Input →
┄┄┄┄┄┄┄┄┄┄

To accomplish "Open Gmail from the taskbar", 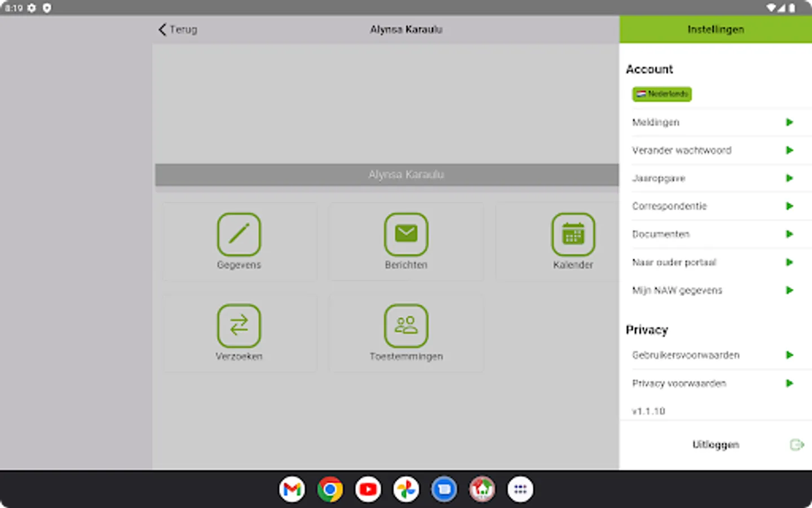I will (x=292, y=489).
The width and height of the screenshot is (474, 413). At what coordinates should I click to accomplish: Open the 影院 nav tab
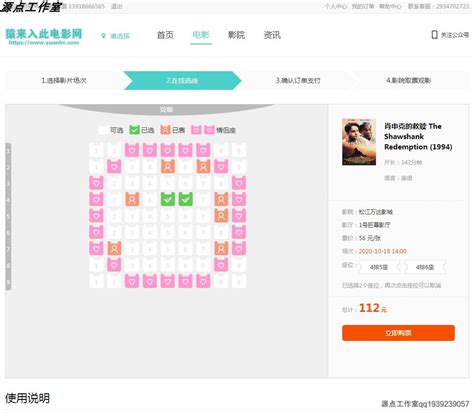click(236, 35)
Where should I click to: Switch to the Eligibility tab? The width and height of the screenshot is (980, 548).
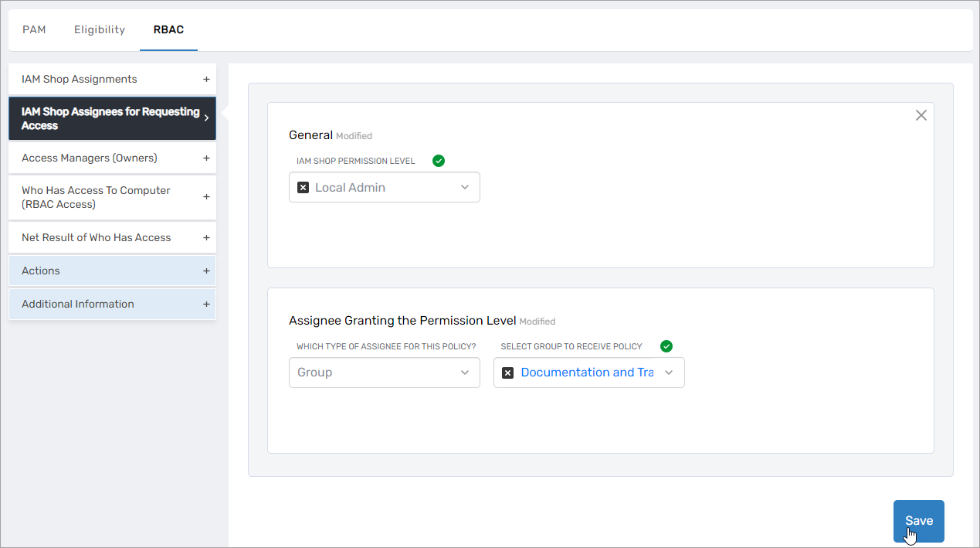pyautogui.click(x=100, y=29)
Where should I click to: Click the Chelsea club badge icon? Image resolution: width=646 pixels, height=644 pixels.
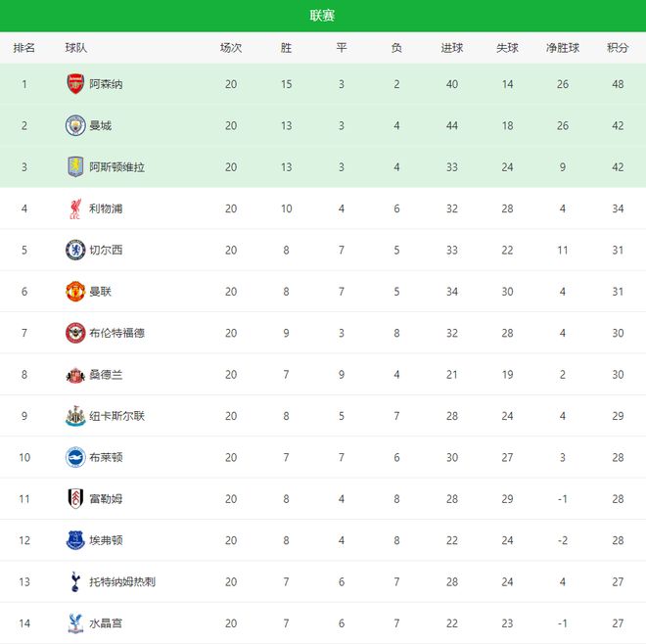[75, 250]
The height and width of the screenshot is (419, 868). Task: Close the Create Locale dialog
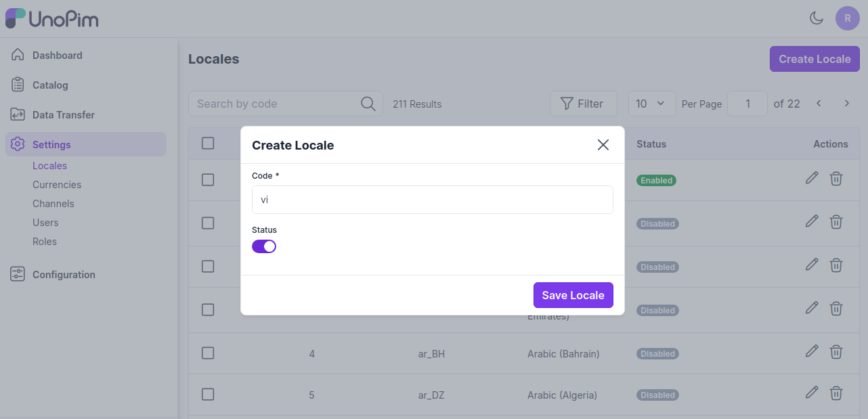(x=603, y=145)
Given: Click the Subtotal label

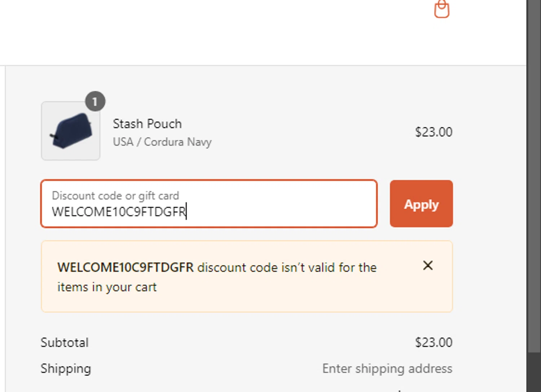Looking at the screenshot, I should (65, 342).
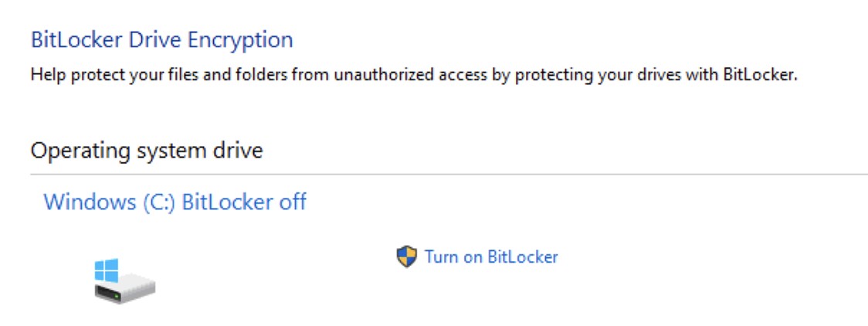Expand the Windows (C:) BitLocker off entry
868x326 pixels.
coord(175,202)
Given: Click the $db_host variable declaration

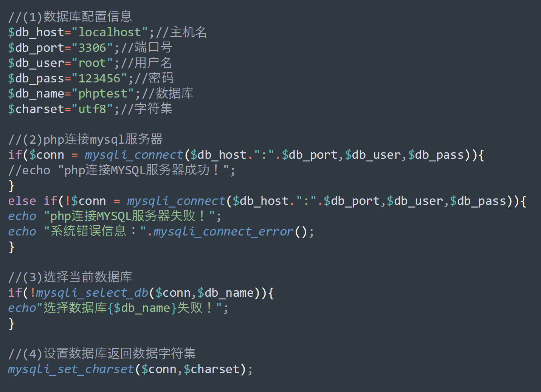Looking at the screenshot, I should coord(36,33).
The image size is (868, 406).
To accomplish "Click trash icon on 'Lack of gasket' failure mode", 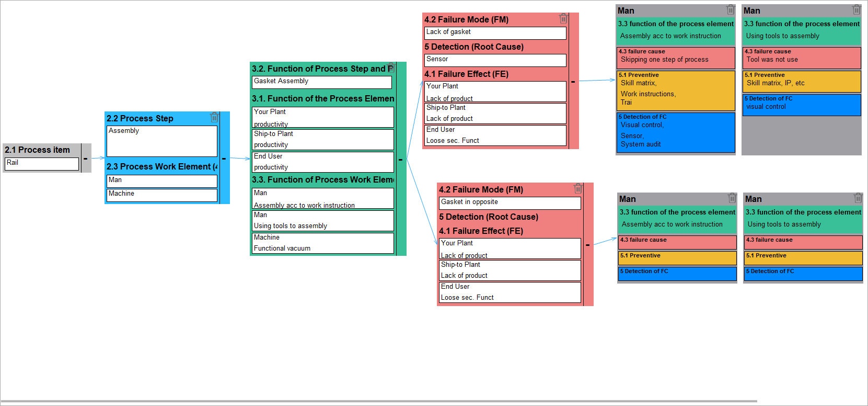I will tap(563, 19).
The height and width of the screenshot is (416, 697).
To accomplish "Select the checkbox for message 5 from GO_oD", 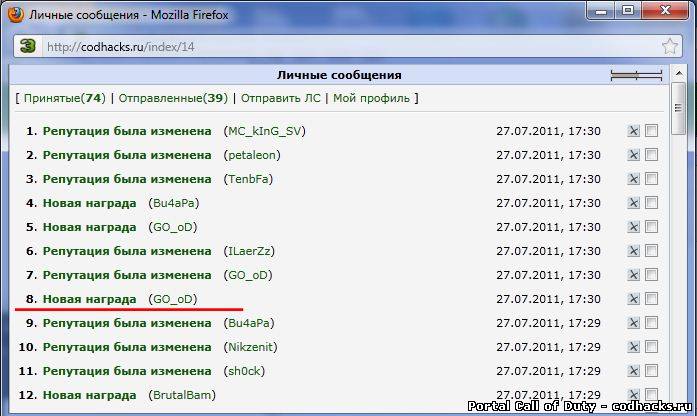I will click(x=652, y=227).
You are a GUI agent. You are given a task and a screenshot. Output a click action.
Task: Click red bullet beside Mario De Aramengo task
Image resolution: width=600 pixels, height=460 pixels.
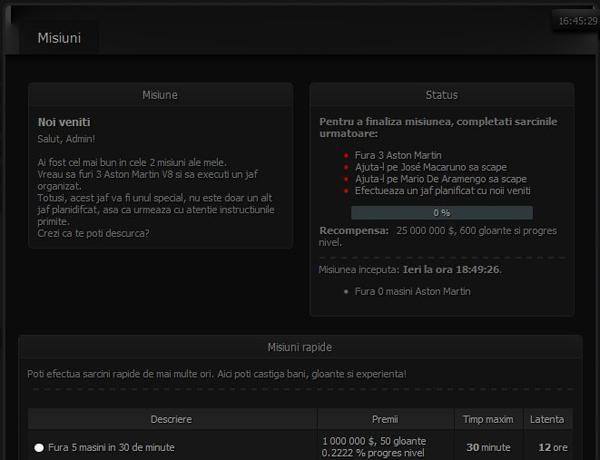pyautogui.click(x=345, y=179)
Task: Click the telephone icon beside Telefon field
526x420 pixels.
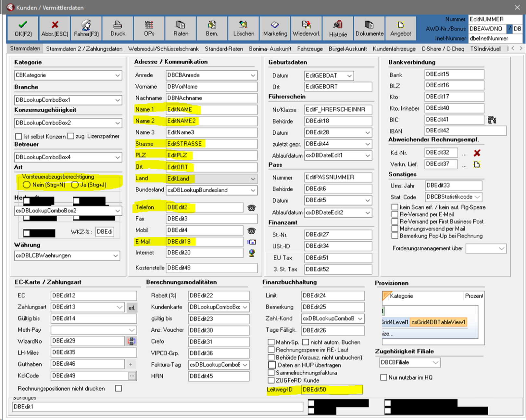Action: point(251,208)
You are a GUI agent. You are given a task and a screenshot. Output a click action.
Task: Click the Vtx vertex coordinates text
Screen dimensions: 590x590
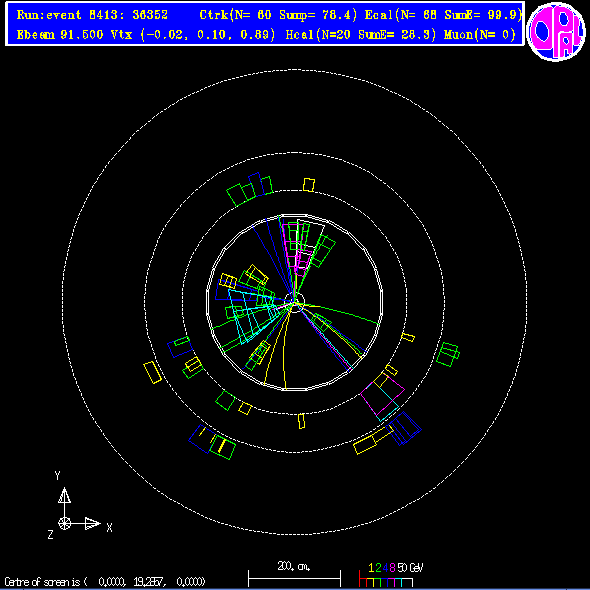[193, 35]
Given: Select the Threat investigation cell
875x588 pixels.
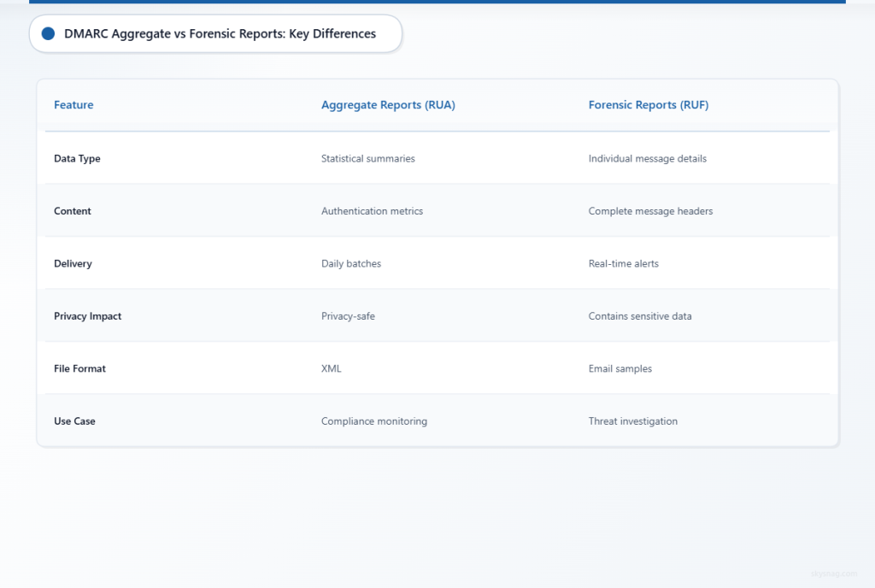Looking at the screenshot, I should click(x=633, y=420).
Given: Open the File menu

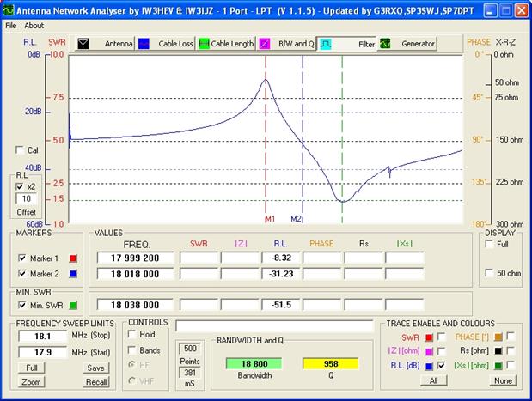Looking at the screenshot, I should [11, 25].
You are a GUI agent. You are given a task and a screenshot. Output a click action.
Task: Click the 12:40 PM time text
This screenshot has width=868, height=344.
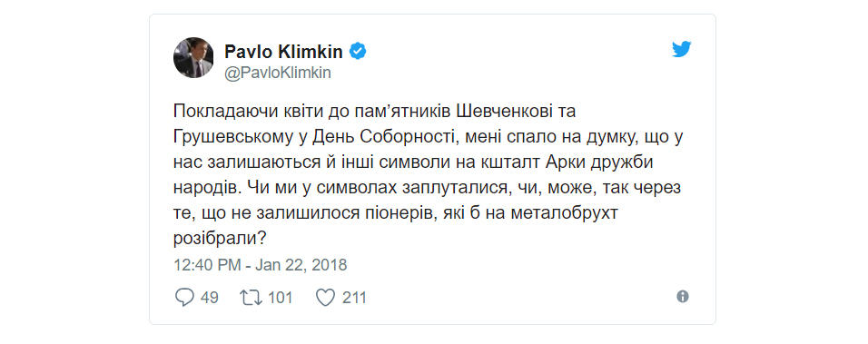207,265
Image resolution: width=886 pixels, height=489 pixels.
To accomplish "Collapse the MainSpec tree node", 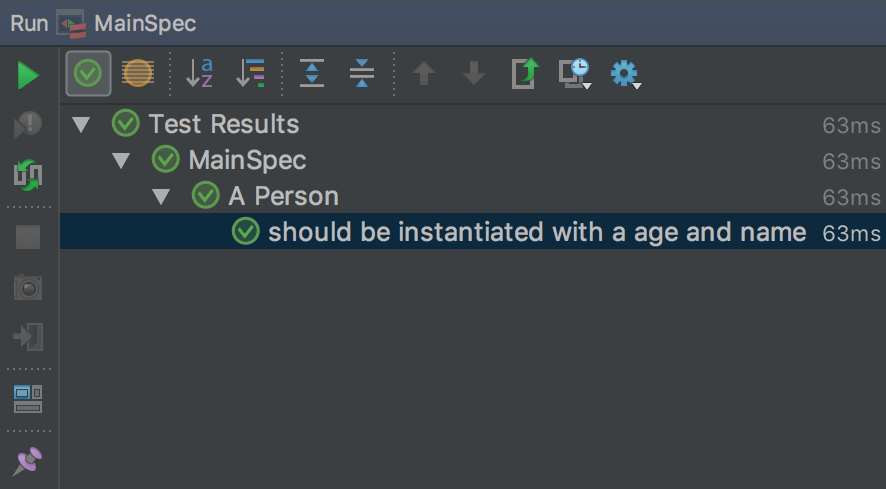I will [121, 161].

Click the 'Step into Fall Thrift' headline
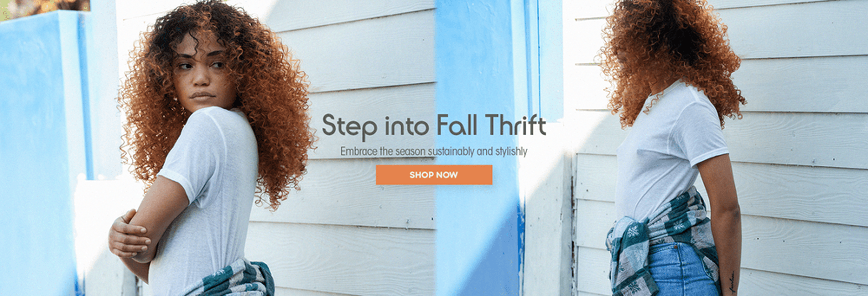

┄┄┄┄┄┄┄┄┄┄

Exercise goal → Some lines of the records may hold the word "beside". How many do? Answer with a number and nothing else.

Solution → 2